Aidan Cottreau, Alma de Montplaisir et Arun Varma incarnent à trois voix une pièce écrite sans direction ni personnage précis et par-là immensément complexe à mettre en scène. On dit que le texte de Sarah Kane aurait émané de la volonté de la dramaturge d’écrire une dernière fois son mal-être avant d’y succomber en s’ôtant la vie. Des thèmes abordés à la structure elle-même, tout dans cette œuvre est dur et demande pour être appréhendé une patience, une attention et une force profondes. La justesse du résultat est aussi déconcertante qu’époustouflante : la metteuse en scène et les acteur·rice·s semblent s’être approprié le texte et lui rendent ainsi une grande justice.
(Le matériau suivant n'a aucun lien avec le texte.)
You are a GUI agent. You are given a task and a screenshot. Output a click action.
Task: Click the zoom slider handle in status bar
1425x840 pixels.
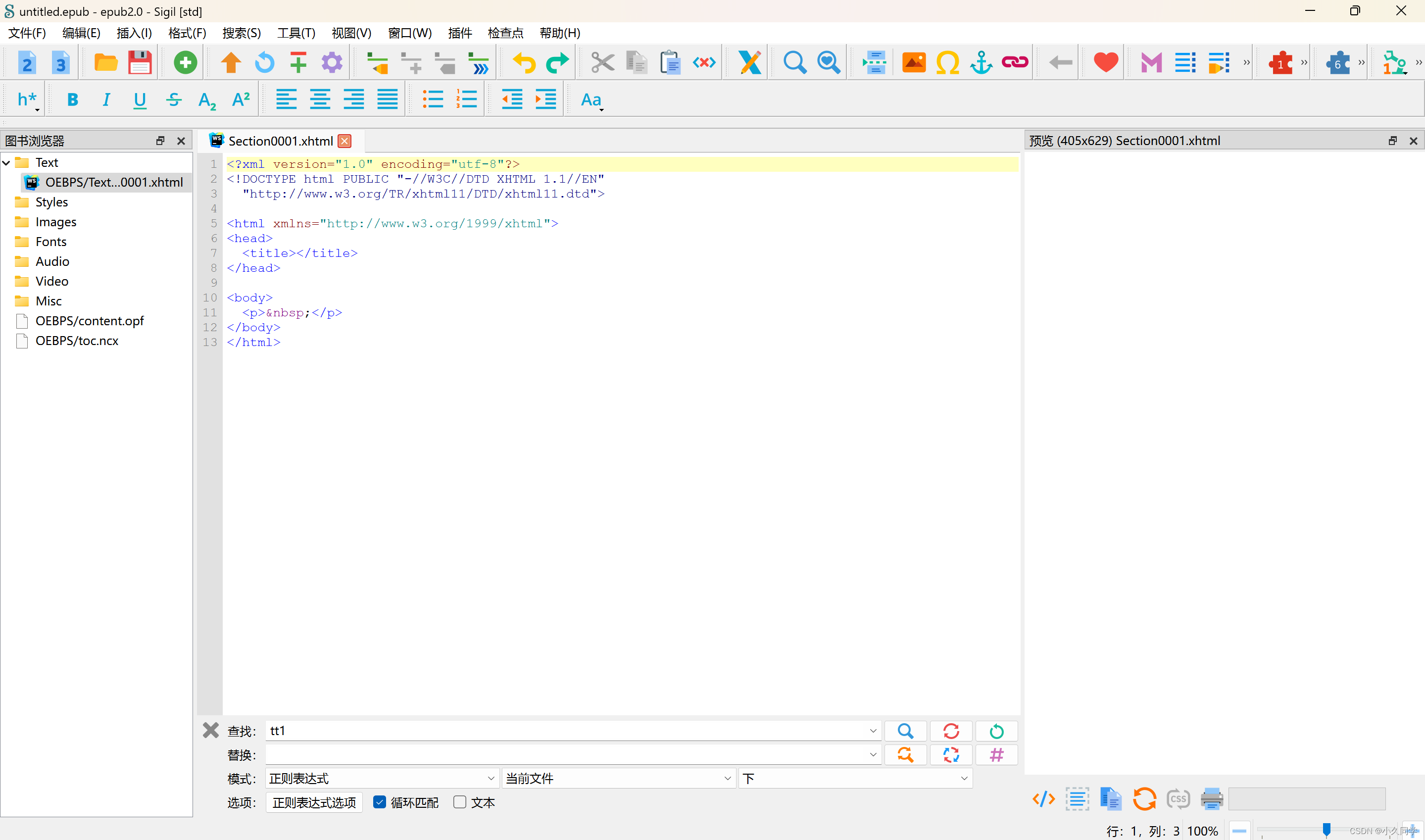click(x=1326, y=830)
D’une voix toujours claire qui donne à chaque mot son importance, les comédien·ne·s tracent la sombre spirale de la dépression clinique. On y rencontre l’épuisement, l’espoir et son souffle qui nous fait croire que ça va aller, qu’en se faisant un peu violence, on va retrouver le sourire qui semble si bien accroché au visage des autres.  Ces autres-là et leur frustration de ne rien pouvoir faire à la vue de nos bras encore ensanglantés et le cynisme auquel on s’accroche comme dernière marque de sanité. Je reconnais chacun d’eux, les revois devant moi, familiers – trop familiers. Je me demande si les autres les reconnaissent aussi et salue l’immense courage de la troupe d’oser les incarner. 

Déconstruire l’isolement

Des canapés, une chaise, une table basse et des chemises que l’on ouvre puis que l’on ferme pour changer de personnage. Le décor est simple et la salle est petite. Pourtant, l’espace est si bien exploité que s’articulent pour nous bien plus que les sentiments intimes de la dramaturge. L’une des forces du texte tient dans son ancrage socioculturel et sa satire d’une société occidentale contemporaine surmédicalisée qui veut coûte que coûte soigner les maux qui pourraient ralentir la course effrénée qu’elle nous impose. 
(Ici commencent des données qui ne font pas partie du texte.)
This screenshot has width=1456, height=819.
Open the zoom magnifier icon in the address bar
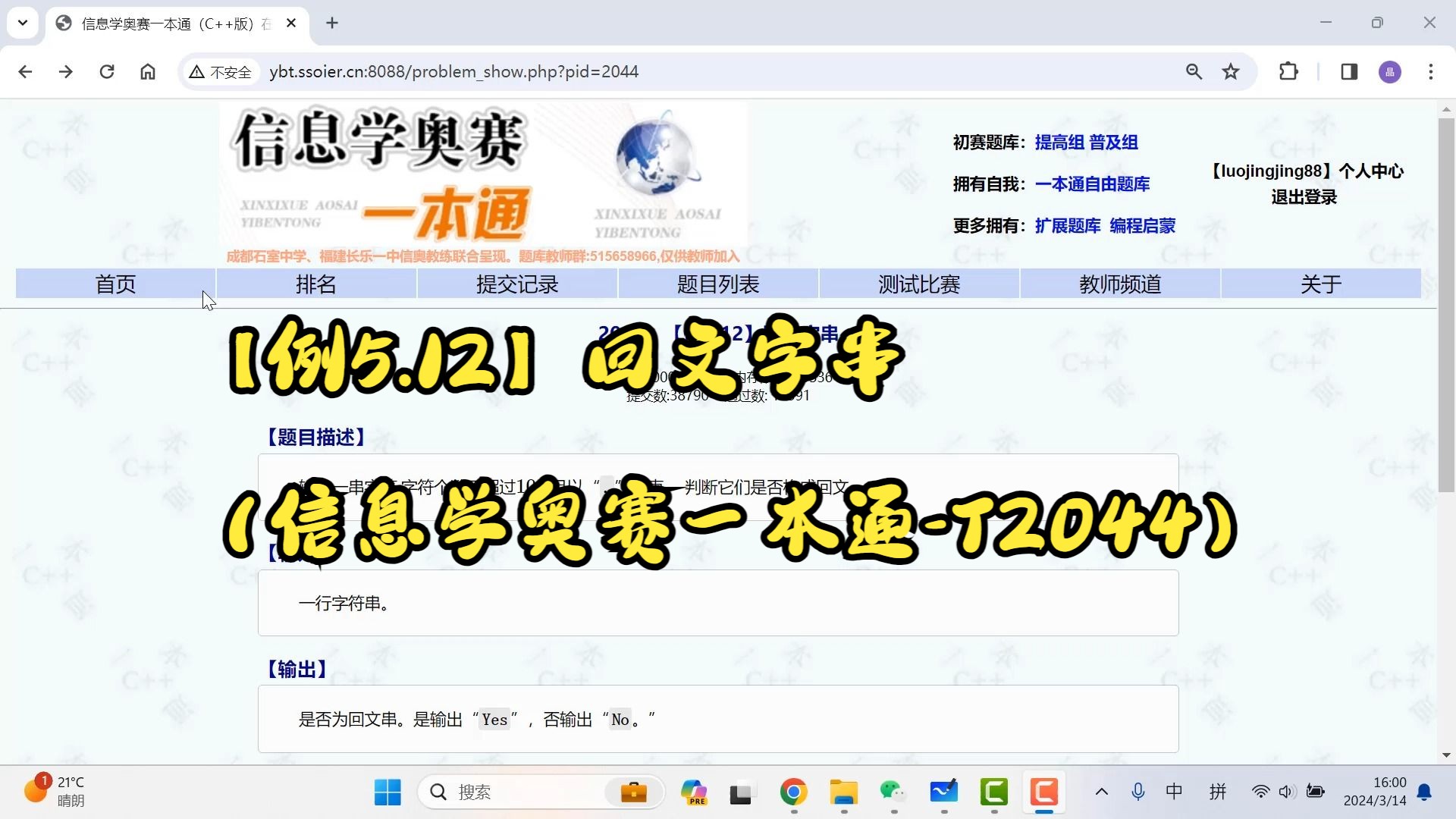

Les listes interminables de médicaments administrés et l’inhumanité des rapports des médecins aux patient·e·s qui nous sont montrés rappellent l’inextricabilité de nos états psychologiques et du contexte politique dans lequel ils se forment. Si la dépression donne un sentiment réel de solitude et d’isolement et le désir de s’y plonger, on nous rappelle que notre appartenance commune à une société malade tisse entre nous et les autres des liens inéluctables. 

Ainsi, c’est de concert que les comédien·ne·s exécutent devant nous ce tour de force. On sent entre elles et eux une écoute attentive qui leur permet d’être tour à tour dans l’ombre et la lumière sans jamais effacer le propos qu’ils·elles incarnent.